TV spots urging voters in New Hampshire to write in Cuomo's name on Tuesday's ballot went on the air last night on a Manchester station. The Cuomo write-in effort is being organized and funded by volunteers.

If Cuomo, or any other Democrat, enters, Tsongas says he's ready:

"When it was tough, they weren't there. They looked at the 91 percent [Bush approval rating after the Gulf war] and they went under the table," he says. "I would love to run against somebody like that." Hoping to catch up

Also hoping for a breakthrough Tuesday will be three major Democratic candidates who have lagged far behind - Sen. Bob Kerrey of Nebraska, Sen. Tom Harkin of Iowa, and former Gov. Jerry Brown of California.
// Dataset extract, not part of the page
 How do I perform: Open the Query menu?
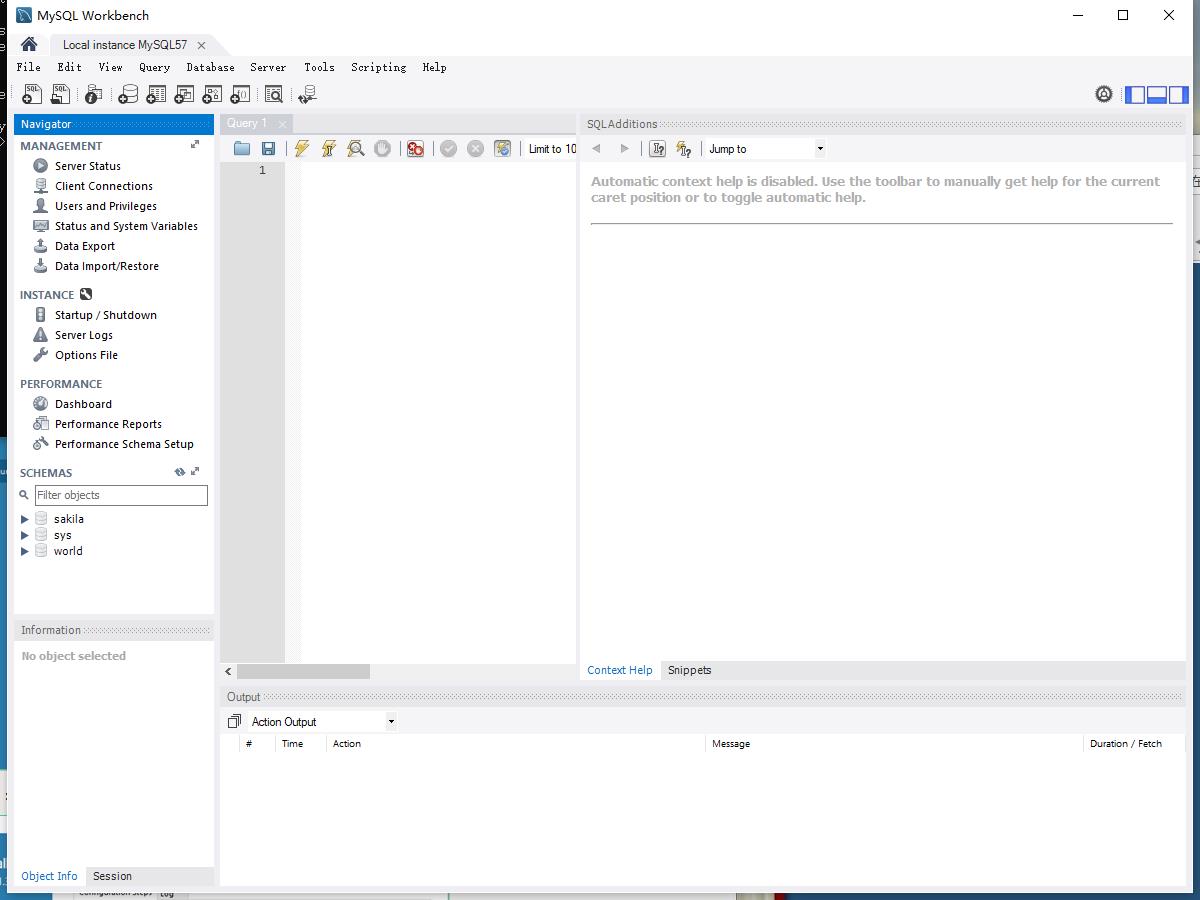[x=154, y=67]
They have watched Clinton's poll numbers take a toboggan ride downhill, skidding from nearly 40 percent in New Hampshire Feb. 4-6 to 22 percent Feb. 9-11, according to the CNN/USA Today/Gallup tracking survey.

Finally, there is Buchanan, the Republican challenger. The public debate has already begun over what vote he needs to claim a victory and humble the president. Is it 25 percent, as his press office says? Is it 41.9 percent, as Senator McCarthy got against Johnson in 1968? Or does Buchanan have to win a majority of the votes in the Republican primary, as Bush claims?

"It will be up to the press to make that call," says a Buchanan aide, who adds: "We think 30 percent would be an incredible accomplishment against a sitting president."